3.3.2 Trading hours will be from 09:15 AM to 03:30 PM, i.e. identical to T+1 segment.

3.3.3 Since settlement will be conducted on trade by trade basis without any time gap, client code modifications shall not be permitted.

3.3.4 Other rules under Phase 1 will continue to be applicable.

3.4 Risk Management

3.4.1 An API-based interface shall be built between depositories and CC to facilitate real-time intimation of early pay-in to facilitate validations, and to carry out instant settlements.

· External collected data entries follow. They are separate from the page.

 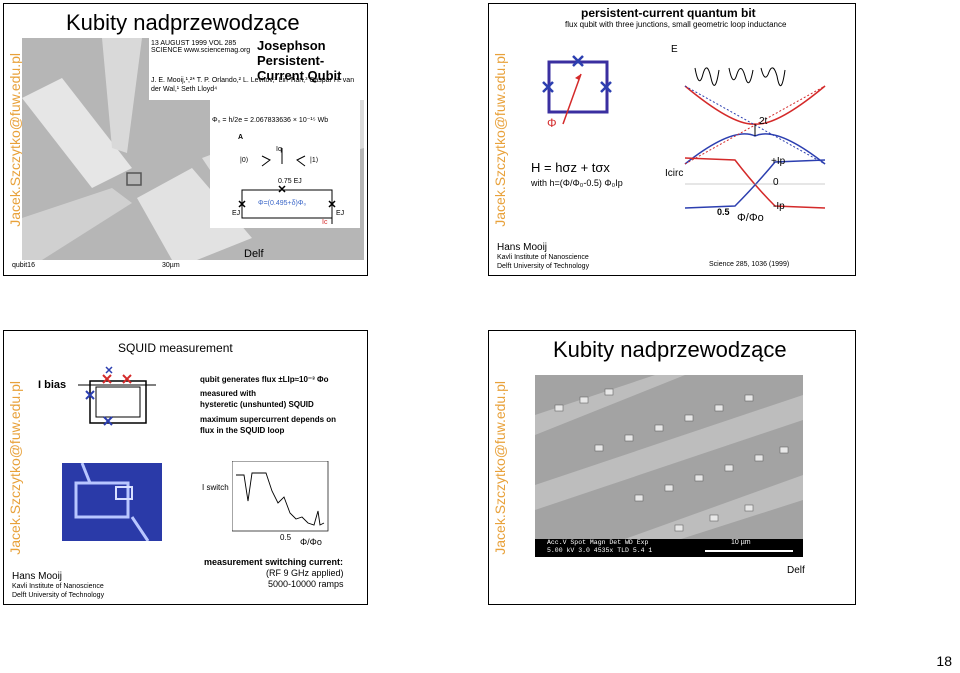 What do you see at coordinates (241, 138) in the screenshot?
I see `label-a: A` at bounding box center [241, 138]. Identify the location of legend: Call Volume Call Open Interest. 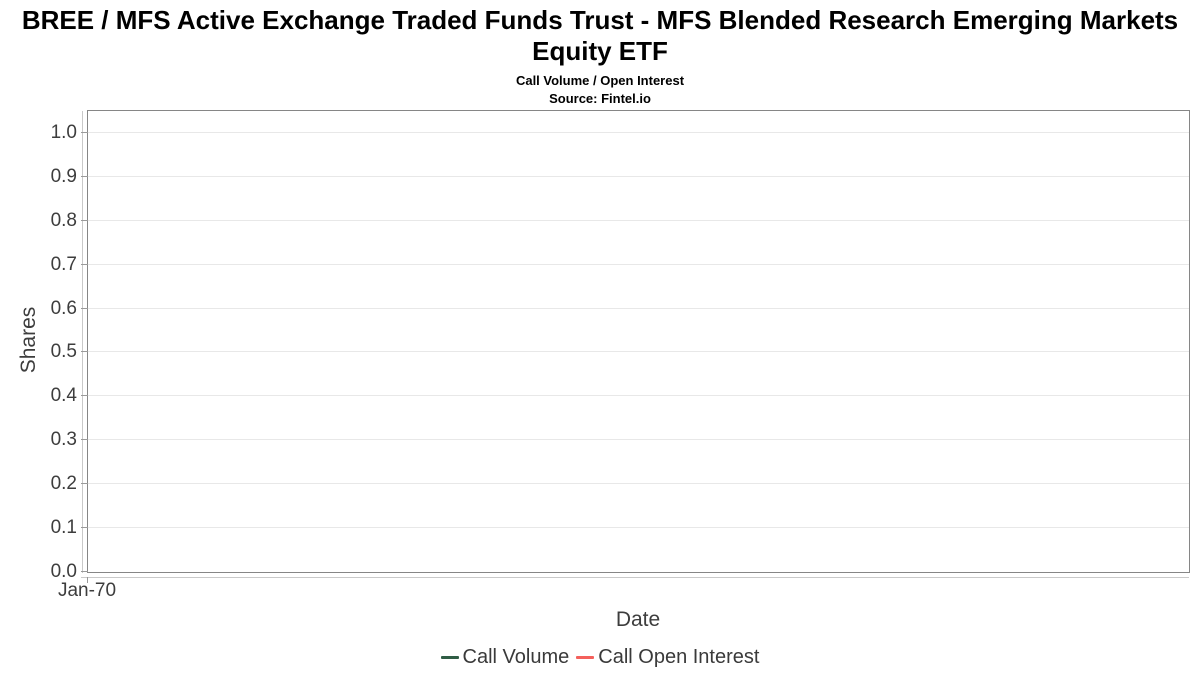
(600, 658). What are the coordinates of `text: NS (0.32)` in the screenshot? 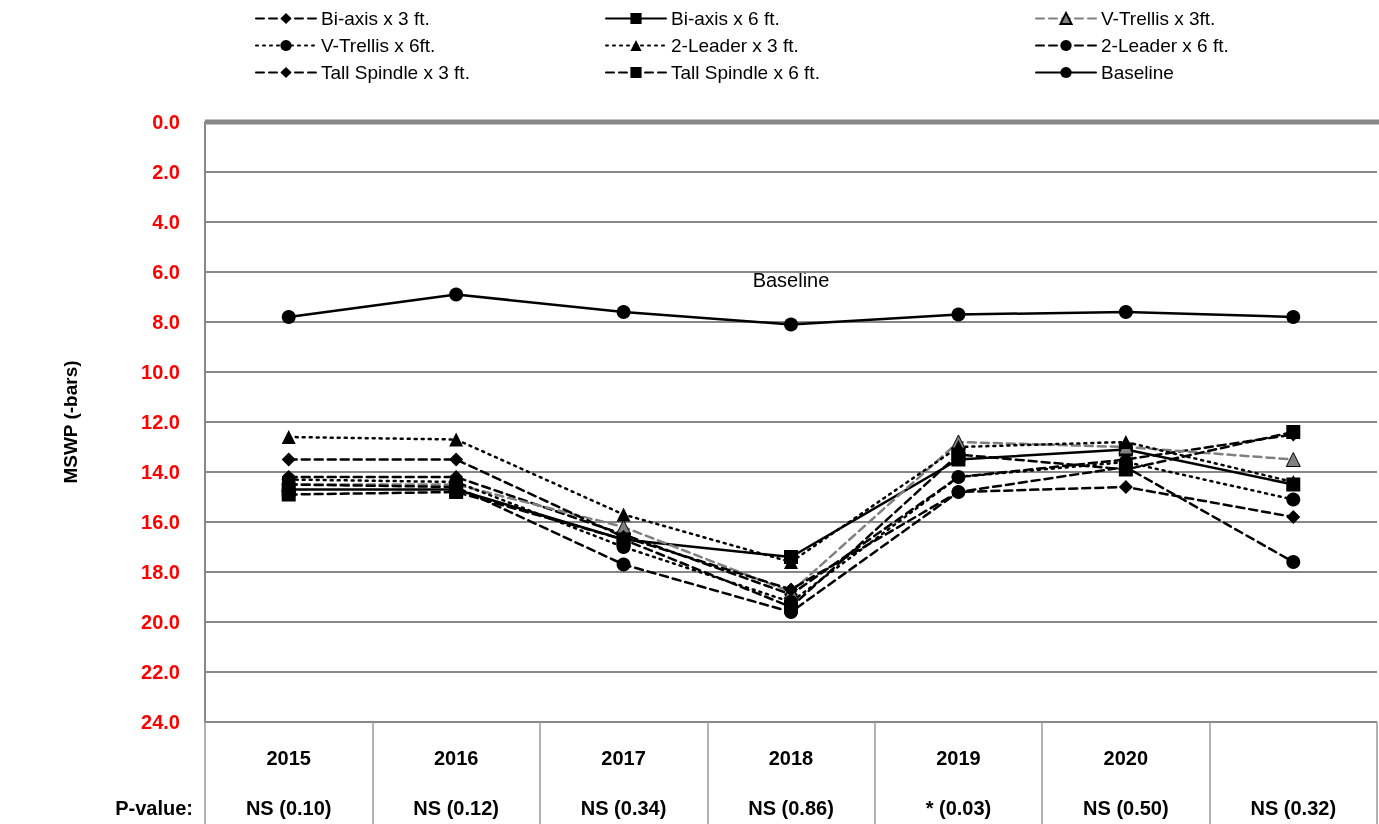 It's located at (1294, 808).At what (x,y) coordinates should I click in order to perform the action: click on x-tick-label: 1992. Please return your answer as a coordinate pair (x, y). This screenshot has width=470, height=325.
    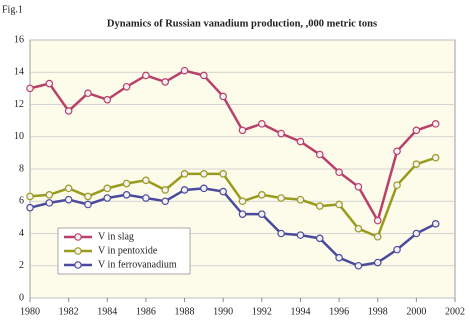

3.4.2 All orders placed on the exchanges will be first sent to CCs for validation of prefunding. In case of buy orders, the CC will check availability of adequate pre-funding to cover the trade value along with other charges (STT, stamp duty and TM specified charges). In case of UPI clients, the pre-funding shall be validated against the UPI block created by the client. In case of non-UPI clients and proprietary trading, the pre-funding shall be validated against the funds early pay-in done by the member and allocated to the respective entity. In case of custodian clients, the funds early pay-in shall be allocated at Trading member – Custodial Participant (TM-CP) code level. In case of sell orders, the CC will check that early pay-in of securities has been done. In case custodian trades, the securities early pay-in shall also be required to be allocated at TM-CP code level.

3.4.3 Only the orders that are successfully validated by CCs shall be allowed for matching.

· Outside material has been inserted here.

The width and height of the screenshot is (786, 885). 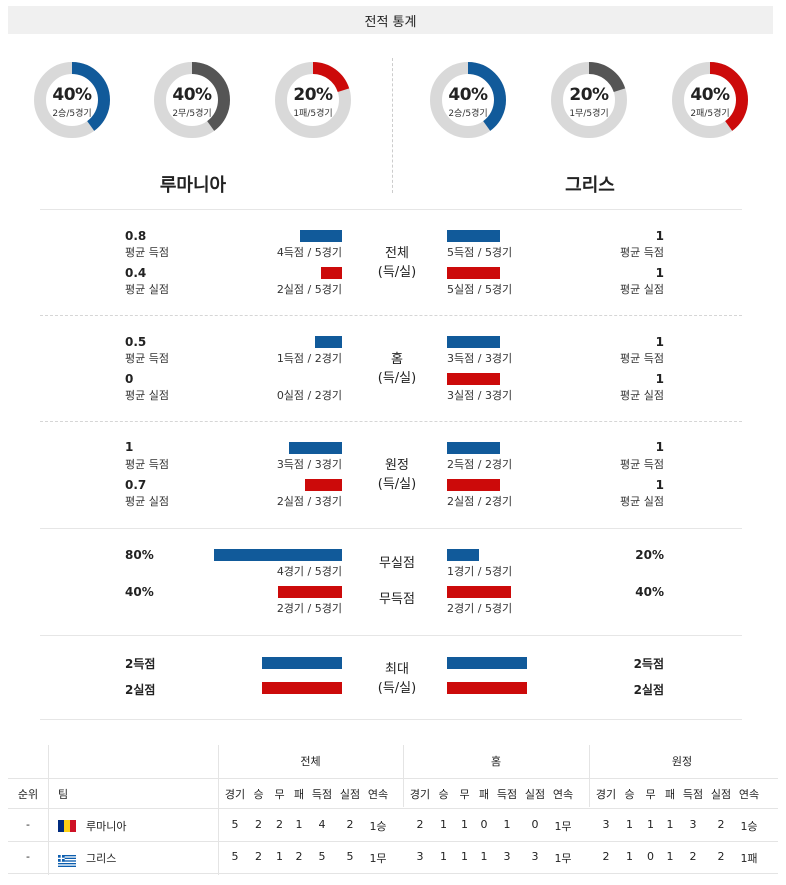 I want to click on row-team-name: 그리스, so click(x=102, y=858).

3.4.4 Any order modification (involving price/quantity change) to be validated by the exchanges once again with CC.

3.4.5 In case of any order cancellations, the same shall be transmitted by exchanges to CC.

3.5 Clearing and Settlement

3.5.1 Funds pay-in or pay-out for UPI Clients:

a) After each trade, the CC shall send a single instruction to the sponsor bank to debit the UPI block and

b) CC shall instruct its sponsor banks to provide funds pay-out to credit the primary bank account of the seller.

3.5.2 Funds pay-in/pay-out for other permitted Clients:

a) CC will utilize the funds early pay-in towards the obligation.

b) CC will provide funds pay-out to the clearing bank account of the member.

3.5.3 Securities pay-in or pay-out for UPI Clients: After each trade, the CC shall send a single instruction through API to the depository to debit securities from the early pay-in done by the seller and credit to the primary demat account of the buyer. For pay-in, depositories will create hop-skip entries in TM/CM account as applicable.

3.5.4 Securities pay-in or pay-out for other permitted Clients: After each trade, the CC shall send instructions through API to the depository to debit securities from the early pay-in done by the seller and credit to the pool account of the clearing member of the buyer. For pay-in depositories will create hop-skip entries in TM/CM account as applicable.

3.5.5 Since the settlement is taking place on trade-by-trade basis and the client may execute sell trades throughout the day, the remaining securities early paid-in by the client will not be released upon part debit against a trade. The remaining quantity of securities early pay-in done by clients will be released by the CC after the end of the instant settlement market. Thus, against an early pay-in, there can be multiple debits throughout the day for multiple sell trades of client, and any excess remaining after all such trades will be reversed after market close.

3.5.6 In case the above transfers require an inter-depository transfer, i.e., if the seller has done early pay-in of securities in one depository and the primary demat account of the buyer is in another depository, the inter-depository settlement shall be handled by the depositories.

3.5.7 In case any trade involves inter-CC settlement (i.e., the buyer is clearing through one CC and the seller is clearing through another CC), then the CCs will provide pay-out in each other pool account/clearing bank account. The receiving CC shall complete the onward settlement to the client. This will introduce an additional leg in some settlements.

3.6 Settlement timelines for Phase 2

Trades will be settled as soon as possible. Settlement will be done on a trade-by-trade basis. The inter-CC settlement can take longer due to additional leg of settlement between the CCs.